● **Exercise prompt**: Omit the pictures and return exactly the stretch of the material below from the line with "Shop (442, 17)" through the line with "[Allen County recertified".

=== Materials provided ===

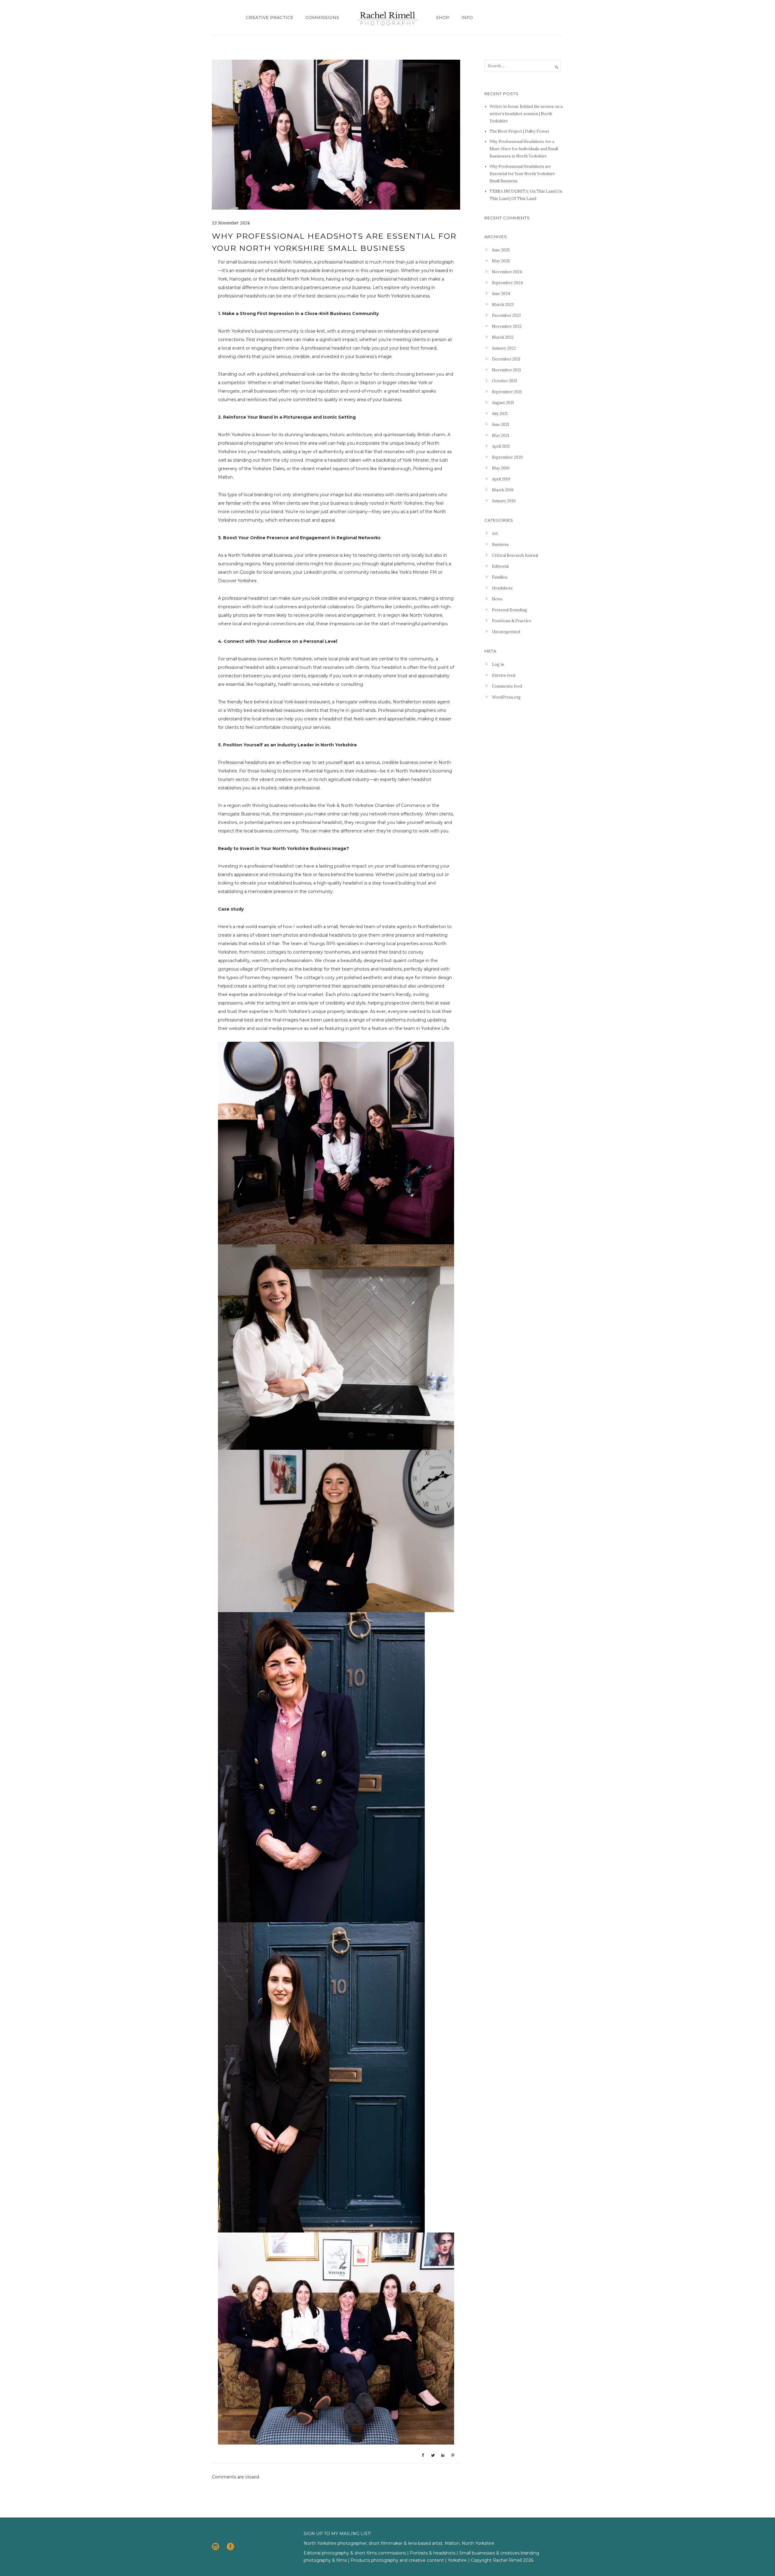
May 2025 (501, 261)
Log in (498, 664)
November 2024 (507, 271)
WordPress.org (506, 697)
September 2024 (507, 282)
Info (467, 17)
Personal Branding (509, 609)
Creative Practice (269, 17)
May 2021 (500, 435)
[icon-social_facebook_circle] (230, 2547)
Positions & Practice (511, 620)
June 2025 (501, 250)
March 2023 (503, 304)
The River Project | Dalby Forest (519, 131)
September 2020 (507, 457)
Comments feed (507, 686)
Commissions (322, 17)
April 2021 (501, 446)
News (497, 599)
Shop (442, 17)
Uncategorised (506, 631)
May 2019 (501, 468)
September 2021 (507, 391)
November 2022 (507, 326)
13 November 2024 (231, 223)
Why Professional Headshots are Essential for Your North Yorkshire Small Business (522, 174)
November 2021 (506, 370)
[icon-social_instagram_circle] (217, 2547)
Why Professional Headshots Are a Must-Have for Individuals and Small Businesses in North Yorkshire (524, 149)
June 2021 (500, 424)
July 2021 (500, 413)
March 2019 (502, 490)
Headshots (502, 588)
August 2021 (503, 402)
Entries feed (503, 675)
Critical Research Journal (515, 555)
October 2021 (504, 380)
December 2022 (506, 315)
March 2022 (503, 337)
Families (499, 577)
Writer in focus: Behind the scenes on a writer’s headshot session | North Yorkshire (526, 114)
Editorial (500, 566)
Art (495, 533)
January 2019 (504, 500)
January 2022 (504, 348)
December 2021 (506, 359)
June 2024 (501, 293)
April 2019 (501, 479)
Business (500, 544)
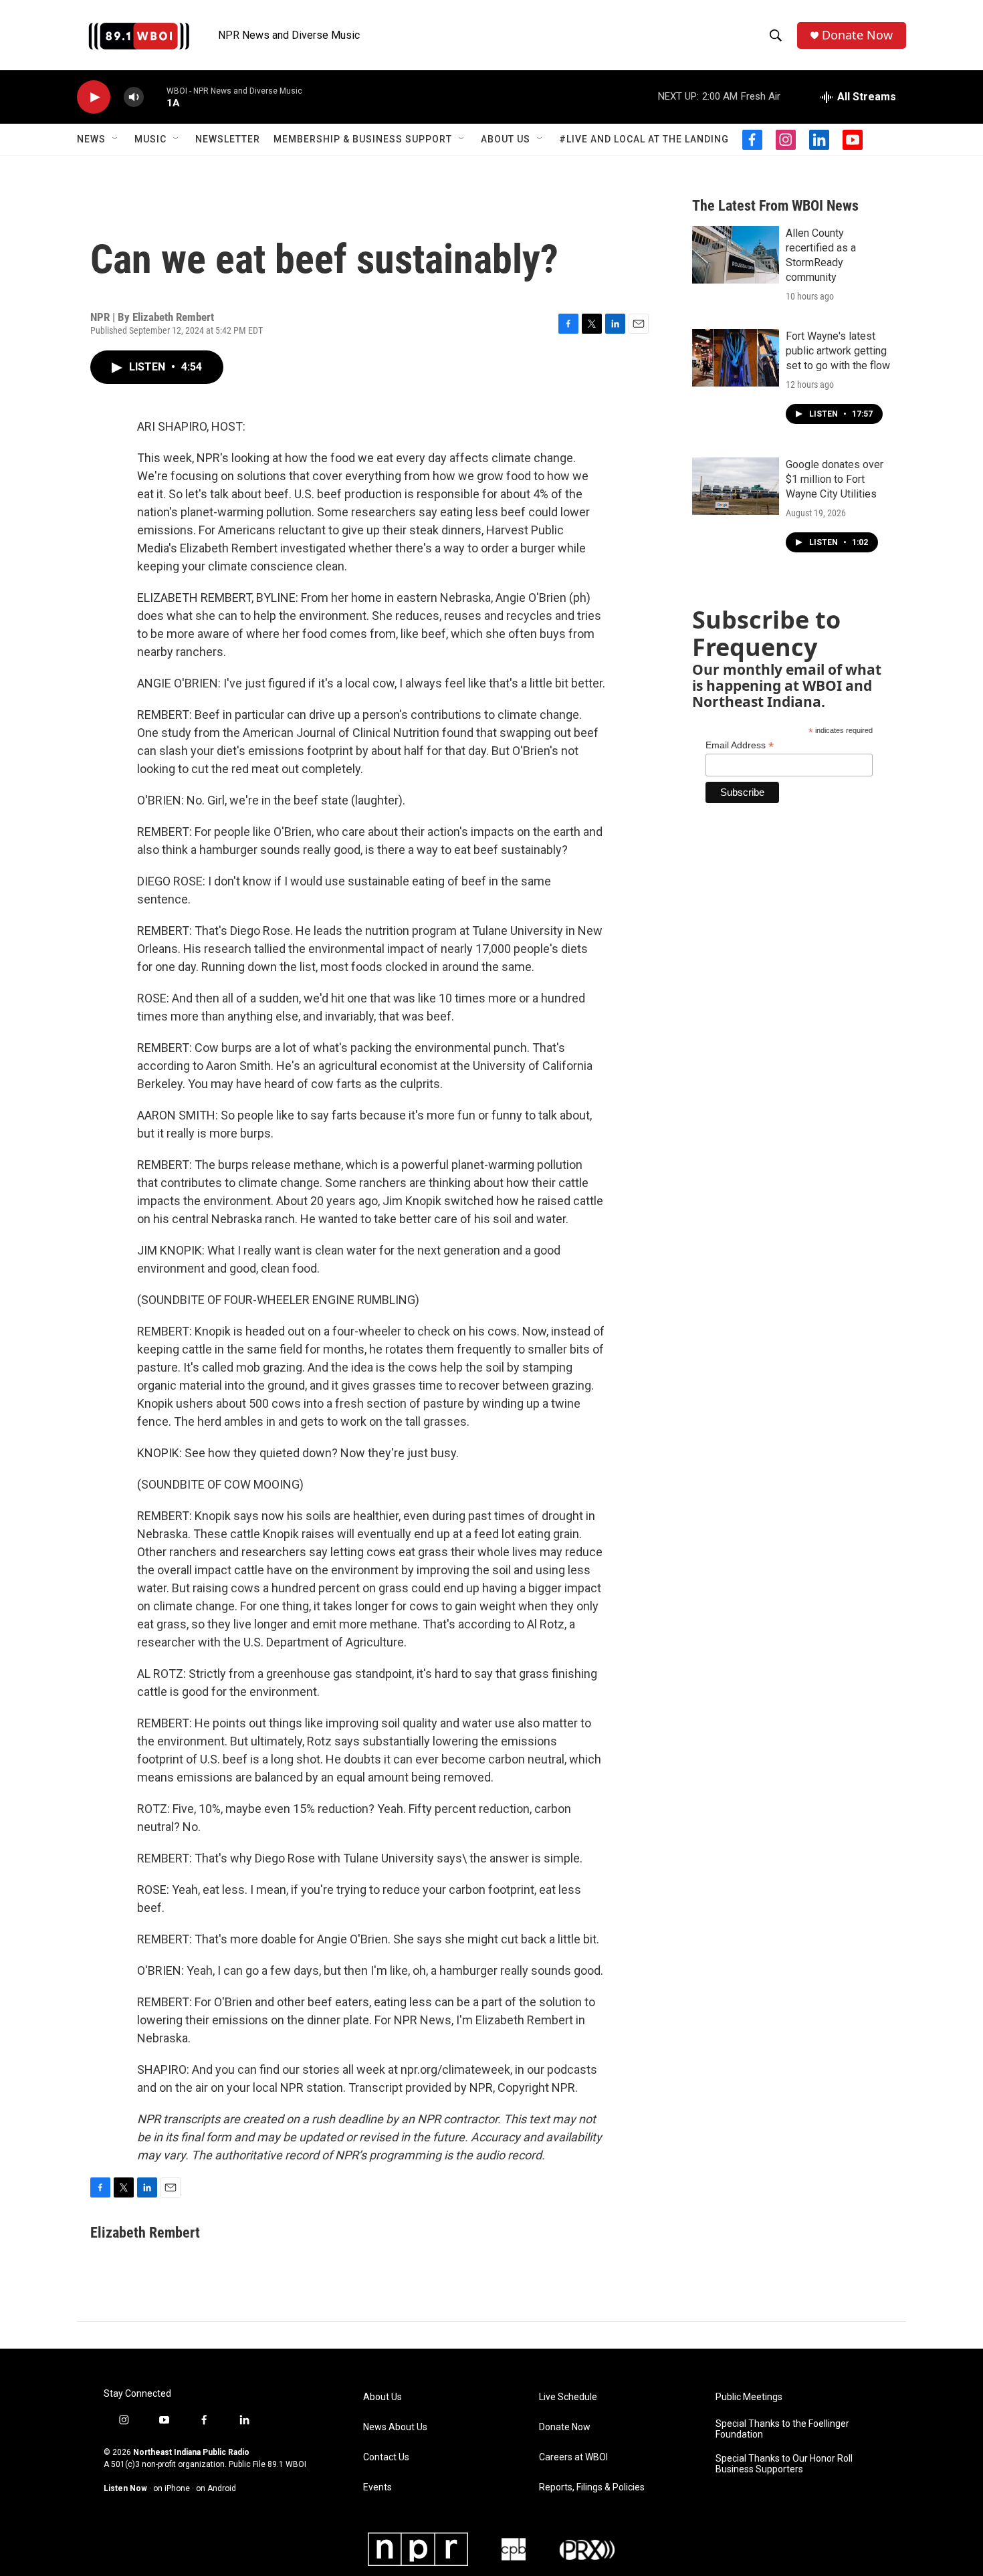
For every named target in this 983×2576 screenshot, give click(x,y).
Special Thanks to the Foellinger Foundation (782, 2429)
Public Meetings (749, 2397)
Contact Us (386, 2457)
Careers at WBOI (573, 2457)
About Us (505, 139)
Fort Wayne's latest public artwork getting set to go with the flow (838, 351)
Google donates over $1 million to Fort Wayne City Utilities (834, 479)
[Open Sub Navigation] (115, 139)
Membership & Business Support (363, 139)
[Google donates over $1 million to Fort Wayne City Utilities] (735, 486)
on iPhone (171, 2488)
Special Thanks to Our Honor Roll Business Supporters (784, 2464)
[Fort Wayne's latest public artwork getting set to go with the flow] (735, 358)
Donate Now (857, 35)
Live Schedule (568, 2397)
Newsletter (227, 139)
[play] (93, 97)
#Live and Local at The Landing (644, 139)
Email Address (739, 745)
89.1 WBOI (286, 2464)
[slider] (155, 97)
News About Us (395, 2427)
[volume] (133, 97)
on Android (216, 2488)
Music (150, 139)
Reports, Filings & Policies (592, 2487)
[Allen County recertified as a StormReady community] (735, 255)
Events (377, 2487)
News (91, 139)
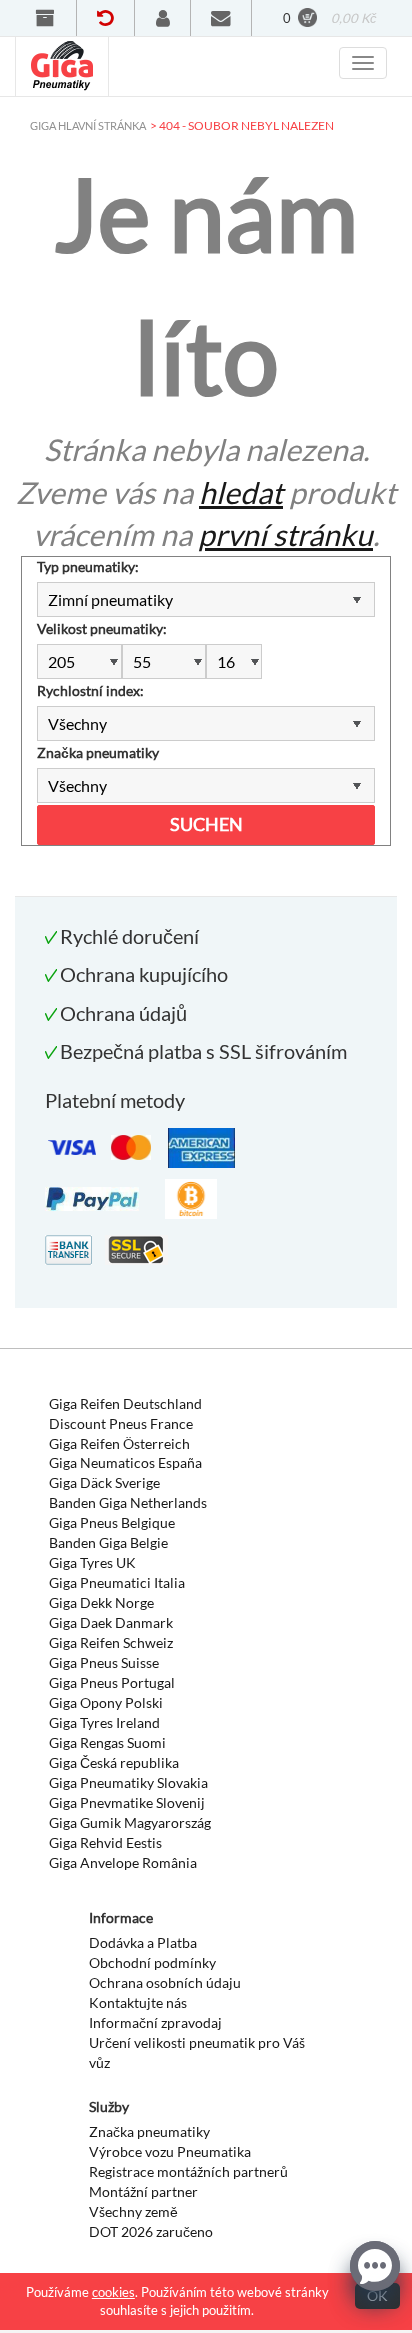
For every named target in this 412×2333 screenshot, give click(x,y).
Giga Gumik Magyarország (130, 1822)
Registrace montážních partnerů (188, 2171)
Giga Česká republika (114, 1762)
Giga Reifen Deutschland (125, 1403)
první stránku (285, 534)
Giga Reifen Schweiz (111, 1642)
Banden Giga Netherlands (128, 1502)
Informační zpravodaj (155, 2022)
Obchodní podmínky (152, 1962)
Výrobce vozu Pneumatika (170, 2151)
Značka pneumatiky (98, 752)
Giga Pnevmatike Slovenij (127, 1802)
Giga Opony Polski (106, 1702)
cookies (113, 2292)
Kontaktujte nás (138, 2002)
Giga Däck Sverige (104, 1482)
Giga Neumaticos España (125, 1462)
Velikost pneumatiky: (102, 628)
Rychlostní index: (90, 690)
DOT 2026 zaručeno (151, 2231)
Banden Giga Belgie (108, 1542)
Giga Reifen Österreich (119, 1443)
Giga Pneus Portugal (112, 1682)
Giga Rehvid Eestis (105, 1842)
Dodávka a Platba (143, 1942)
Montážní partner (143, 2191)
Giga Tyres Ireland (104, 1722)
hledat (241, 492)
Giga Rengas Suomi (107, 1742)
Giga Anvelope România (123, 1862)
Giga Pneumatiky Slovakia (128, 1782)
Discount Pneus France (121, 1423)
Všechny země (133, 2211)
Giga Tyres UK (92, 1562)
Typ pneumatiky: (88, 566)
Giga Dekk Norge (101, 1602)
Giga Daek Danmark (111, 1622)
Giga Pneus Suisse (104, 1662)
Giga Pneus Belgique (112, 1522)
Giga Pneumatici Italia (117, 1582)
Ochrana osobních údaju (165, 1982)
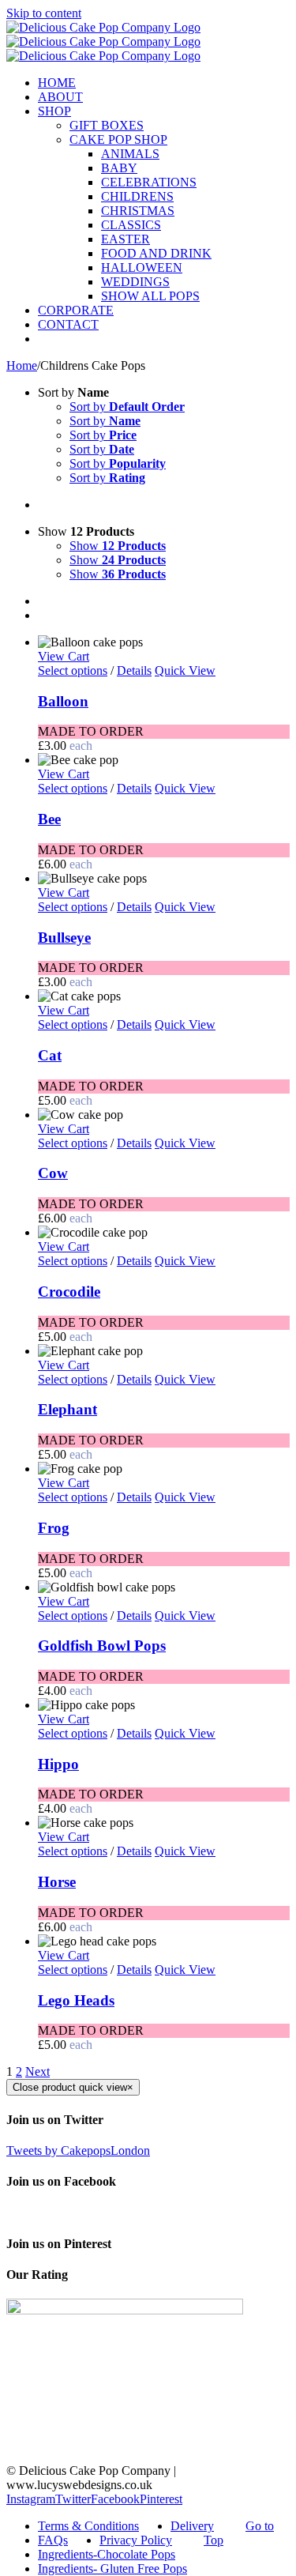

===

● **Solution to the exercise**:
Shop (442, 17)
Uncategorised (506, 631)
May 2019 (501, 468)
September 2021 (507, 391)
November 2022 (507, 326)
13 November 2024 (231, 223)
Why Professional Headshots are Essential for Your North Yorkshire Small Business (522, 174)
November 2021 (506, 370)
[icon-social_instagram_circle] (217, 2547)
Why Professional Headshots Are a Must-Have for Individuals and Small Businesses in North Yorkshire (524, 149)
June 2021 (500, 424)
July 2021 (500, 413)
March 2019 (502, 490)
Headshots (502, 588)
August 2021 (503, 402)
Entries feed (503, 675)
Critical Research Journal (515, 555)
October 2021 (504, 380)
December 2022 (506, 315)
March 2022 (503, 337)
Families (499, 577)
Writer in focus: Behind the scenes on a writer’s headshot session | North Yorkshire (526, 114)
Editorial (500, 566)
Art (495, 533)
January 2019 (504, 500)
January 2022 (504, 348)
December 2021 (506, 359)
June 2024 (501, 293)
April 2019 (501, 479)
Business (500, 544)
For every named target in this 983×2576 screenshot, give click(x,y).
Special Thanks to the Foellinger Foundation (782, 2429)
Public Meetings (749, 2397)
Contact Us (386, 2457)
Careers at WBOI (573, 2457)
About Us (505, 139)
Fort Wayne's latest public artwork getting set to go with the flow (838, 351)
Google donates over $1 million to Fort Wayne City Utilities (834, 479)
[Open Sub Navigation] (115, 139)
Membership & Business Support (363, 139)
[Google donates over $1 million to Fort Wayne City Utilities] (735, 486)
on iPhone (171, 2488)
Special Thanks to Our Honor Roll Business Supporters (784, 2464)
[Fort Wayne's latest public artwork getting set to go with the flow] (735, 358)
Donate Now (857, 35)
Live Schedule (568, 2397)
Newsletter (227, 139)
[play] (93, 97)
#Live and Local at The Landing (644, 139)
Email Address (739, 745)
89.1 WBOI (286, 2464)
[slider] (155, 97)
News About Us (395, 2427)
[volume] (133, 97)
on Android (216, 2488)
Music (150, 139)
Reports, Filings & Policies (592, 2487)
[Allen County recertified as a StormReady community] (735, 255)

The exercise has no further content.